» **Task to complete**: Across the entries below, tally every line that holds the string "will" and reply with the number only.

Items from a dataset
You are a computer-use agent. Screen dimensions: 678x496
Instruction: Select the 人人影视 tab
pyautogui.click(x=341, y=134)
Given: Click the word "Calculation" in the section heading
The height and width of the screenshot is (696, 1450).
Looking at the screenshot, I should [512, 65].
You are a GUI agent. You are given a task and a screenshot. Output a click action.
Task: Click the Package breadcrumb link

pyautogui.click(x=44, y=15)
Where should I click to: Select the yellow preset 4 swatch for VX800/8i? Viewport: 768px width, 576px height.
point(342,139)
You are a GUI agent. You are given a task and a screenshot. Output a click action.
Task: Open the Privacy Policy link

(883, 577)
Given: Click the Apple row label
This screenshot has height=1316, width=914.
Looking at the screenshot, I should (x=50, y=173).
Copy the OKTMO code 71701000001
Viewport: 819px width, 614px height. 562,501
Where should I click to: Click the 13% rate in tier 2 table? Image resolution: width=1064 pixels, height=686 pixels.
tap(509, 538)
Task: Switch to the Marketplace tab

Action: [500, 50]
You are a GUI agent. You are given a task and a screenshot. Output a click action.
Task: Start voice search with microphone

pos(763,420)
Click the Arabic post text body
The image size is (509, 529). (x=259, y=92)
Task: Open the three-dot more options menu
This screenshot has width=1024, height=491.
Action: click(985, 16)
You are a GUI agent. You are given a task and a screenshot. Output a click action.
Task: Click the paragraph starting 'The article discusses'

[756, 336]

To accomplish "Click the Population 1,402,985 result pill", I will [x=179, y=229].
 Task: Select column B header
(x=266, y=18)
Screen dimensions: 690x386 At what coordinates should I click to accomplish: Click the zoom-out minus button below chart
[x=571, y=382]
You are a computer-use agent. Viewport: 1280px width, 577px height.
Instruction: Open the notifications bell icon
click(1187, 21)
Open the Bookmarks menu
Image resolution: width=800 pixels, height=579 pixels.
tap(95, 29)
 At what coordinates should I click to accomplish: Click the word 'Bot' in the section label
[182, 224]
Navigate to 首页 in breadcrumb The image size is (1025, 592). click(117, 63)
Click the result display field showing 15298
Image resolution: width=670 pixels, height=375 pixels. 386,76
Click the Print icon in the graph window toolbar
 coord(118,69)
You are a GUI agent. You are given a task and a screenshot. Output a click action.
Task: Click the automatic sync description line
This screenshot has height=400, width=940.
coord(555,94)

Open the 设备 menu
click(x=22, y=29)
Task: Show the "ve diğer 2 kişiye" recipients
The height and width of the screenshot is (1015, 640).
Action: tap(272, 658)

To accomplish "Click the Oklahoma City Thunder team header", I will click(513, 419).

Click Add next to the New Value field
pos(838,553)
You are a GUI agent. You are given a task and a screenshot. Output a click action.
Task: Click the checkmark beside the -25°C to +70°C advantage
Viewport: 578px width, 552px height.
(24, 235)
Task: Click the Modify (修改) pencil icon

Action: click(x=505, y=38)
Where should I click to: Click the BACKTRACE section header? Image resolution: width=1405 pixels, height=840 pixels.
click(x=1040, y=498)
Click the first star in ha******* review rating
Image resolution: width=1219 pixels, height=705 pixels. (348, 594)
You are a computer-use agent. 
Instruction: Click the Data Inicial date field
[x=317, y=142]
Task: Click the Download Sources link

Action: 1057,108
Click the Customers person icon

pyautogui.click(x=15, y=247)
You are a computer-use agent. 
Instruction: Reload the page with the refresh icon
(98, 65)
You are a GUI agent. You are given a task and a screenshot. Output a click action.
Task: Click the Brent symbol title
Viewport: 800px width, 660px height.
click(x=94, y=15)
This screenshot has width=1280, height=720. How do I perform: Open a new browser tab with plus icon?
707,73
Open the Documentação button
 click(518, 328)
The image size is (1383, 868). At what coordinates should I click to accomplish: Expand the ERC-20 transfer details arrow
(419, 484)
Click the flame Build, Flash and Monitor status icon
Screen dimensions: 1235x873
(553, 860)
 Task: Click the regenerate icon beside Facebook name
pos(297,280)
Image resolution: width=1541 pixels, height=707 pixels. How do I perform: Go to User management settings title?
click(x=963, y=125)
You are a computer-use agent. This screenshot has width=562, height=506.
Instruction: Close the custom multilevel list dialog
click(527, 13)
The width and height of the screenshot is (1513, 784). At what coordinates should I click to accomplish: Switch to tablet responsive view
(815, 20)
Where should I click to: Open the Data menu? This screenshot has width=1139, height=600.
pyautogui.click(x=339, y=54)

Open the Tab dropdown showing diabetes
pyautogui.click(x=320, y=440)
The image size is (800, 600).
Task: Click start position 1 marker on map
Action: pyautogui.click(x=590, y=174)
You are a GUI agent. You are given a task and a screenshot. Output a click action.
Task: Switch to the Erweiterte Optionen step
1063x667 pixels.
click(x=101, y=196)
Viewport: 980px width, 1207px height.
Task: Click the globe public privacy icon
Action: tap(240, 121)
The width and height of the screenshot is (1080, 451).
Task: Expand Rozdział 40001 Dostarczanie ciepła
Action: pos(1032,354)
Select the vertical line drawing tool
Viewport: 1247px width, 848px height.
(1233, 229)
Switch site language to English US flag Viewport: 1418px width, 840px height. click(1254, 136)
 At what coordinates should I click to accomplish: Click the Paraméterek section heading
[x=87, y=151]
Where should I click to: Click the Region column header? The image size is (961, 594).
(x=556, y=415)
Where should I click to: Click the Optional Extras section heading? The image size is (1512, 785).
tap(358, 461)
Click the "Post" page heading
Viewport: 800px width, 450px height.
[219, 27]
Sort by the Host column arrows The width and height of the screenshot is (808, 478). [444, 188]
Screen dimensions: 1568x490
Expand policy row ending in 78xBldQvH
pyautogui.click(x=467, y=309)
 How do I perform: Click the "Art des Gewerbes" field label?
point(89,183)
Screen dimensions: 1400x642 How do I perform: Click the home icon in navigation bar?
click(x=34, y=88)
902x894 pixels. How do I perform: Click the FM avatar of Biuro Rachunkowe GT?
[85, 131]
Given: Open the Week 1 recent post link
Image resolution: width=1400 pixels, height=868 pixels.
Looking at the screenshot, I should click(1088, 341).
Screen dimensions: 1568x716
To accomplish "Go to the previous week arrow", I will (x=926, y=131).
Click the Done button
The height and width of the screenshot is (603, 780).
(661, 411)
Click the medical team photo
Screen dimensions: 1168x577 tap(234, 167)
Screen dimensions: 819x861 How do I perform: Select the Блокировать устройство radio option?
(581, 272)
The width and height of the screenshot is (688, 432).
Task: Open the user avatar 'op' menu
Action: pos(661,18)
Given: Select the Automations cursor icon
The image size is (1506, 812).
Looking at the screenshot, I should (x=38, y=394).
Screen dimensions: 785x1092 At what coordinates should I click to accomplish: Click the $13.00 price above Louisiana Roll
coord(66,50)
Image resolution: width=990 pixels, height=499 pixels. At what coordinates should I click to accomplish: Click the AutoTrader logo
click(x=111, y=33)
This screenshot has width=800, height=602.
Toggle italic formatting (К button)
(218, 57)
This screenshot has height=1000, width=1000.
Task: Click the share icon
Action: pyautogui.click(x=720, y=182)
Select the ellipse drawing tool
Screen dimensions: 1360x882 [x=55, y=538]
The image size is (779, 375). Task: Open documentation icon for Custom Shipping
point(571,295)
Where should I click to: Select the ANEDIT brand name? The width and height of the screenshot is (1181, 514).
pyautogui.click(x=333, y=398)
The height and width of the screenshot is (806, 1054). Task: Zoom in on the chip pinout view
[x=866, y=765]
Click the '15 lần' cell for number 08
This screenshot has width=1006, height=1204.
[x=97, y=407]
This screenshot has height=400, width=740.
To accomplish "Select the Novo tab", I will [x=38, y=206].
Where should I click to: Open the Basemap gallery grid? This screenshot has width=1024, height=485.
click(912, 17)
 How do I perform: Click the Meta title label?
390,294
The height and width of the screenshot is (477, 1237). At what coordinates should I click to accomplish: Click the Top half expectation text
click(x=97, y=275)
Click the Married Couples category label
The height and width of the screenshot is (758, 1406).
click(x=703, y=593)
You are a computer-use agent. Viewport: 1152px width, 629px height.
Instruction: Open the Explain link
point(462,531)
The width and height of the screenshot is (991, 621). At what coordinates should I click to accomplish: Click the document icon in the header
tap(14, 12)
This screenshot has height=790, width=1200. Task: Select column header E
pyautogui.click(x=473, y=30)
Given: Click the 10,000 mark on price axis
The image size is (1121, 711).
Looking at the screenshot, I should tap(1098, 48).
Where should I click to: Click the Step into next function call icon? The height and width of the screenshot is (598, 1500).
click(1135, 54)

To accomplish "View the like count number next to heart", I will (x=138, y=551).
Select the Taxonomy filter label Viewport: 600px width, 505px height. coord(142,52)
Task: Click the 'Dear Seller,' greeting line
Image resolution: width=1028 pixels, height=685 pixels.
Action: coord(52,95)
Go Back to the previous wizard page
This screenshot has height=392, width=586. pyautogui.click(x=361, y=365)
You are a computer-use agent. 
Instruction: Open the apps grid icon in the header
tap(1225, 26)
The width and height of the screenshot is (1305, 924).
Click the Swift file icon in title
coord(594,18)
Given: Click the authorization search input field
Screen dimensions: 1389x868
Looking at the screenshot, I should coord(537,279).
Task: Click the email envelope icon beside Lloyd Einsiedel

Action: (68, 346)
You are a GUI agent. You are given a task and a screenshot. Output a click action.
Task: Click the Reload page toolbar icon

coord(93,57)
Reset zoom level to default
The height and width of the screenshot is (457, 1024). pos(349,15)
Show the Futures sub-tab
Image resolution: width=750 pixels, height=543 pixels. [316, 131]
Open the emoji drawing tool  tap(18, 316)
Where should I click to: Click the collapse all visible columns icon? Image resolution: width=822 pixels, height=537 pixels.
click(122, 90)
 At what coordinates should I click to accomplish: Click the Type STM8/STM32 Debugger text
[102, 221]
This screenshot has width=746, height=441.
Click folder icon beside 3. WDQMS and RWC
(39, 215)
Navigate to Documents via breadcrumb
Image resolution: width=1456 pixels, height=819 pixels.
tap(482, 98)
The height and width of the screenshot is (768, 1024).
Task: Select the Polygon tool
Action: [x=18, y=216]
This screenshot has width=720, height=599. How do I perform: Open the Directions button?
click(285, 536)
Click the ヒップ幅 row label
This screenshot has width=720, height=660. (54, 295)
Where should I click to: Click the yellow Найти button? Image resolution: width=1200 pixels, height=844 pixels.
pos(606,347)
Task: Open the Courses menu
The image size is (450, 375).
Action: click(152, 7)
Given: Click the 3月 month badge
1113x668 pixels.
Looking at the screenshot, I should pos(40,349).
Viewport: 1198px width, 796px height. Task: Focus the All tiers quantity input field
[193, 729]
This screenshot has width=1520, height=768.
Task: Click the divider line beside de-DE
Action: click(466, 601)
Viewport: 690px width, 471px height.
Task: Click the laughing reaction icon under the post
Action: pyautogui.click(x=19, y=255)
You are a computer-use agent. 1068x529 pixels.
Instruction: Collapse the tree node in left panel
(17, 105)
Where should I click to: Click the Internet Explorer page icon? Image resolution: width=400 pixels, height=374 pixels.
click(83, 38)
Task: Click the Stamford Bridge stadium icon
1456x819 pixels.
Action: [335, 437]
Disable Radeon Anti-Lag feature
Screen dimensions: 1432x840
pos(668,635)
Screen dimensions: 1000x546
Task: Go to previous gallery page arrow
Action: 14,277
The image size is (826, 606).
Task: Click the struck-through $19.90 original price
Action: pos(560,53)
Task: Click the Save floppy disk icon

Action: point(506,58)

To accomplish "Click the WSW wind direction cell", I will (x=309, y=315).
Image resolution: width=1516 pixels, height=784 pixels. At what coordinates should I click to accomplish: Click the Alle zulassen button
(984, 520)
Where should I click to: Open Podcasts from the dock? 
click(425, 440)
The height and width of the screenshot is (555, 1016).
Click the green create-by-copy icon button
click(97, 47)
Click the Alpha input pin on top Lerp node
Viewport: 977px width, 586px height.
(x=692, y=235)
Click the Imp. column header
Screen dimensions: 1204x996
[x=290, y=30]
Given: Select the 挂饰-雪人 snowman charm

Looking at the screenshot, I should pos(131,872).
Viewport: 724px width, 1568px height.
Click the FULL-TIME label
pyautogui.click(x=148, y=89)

» **Written answer**: 6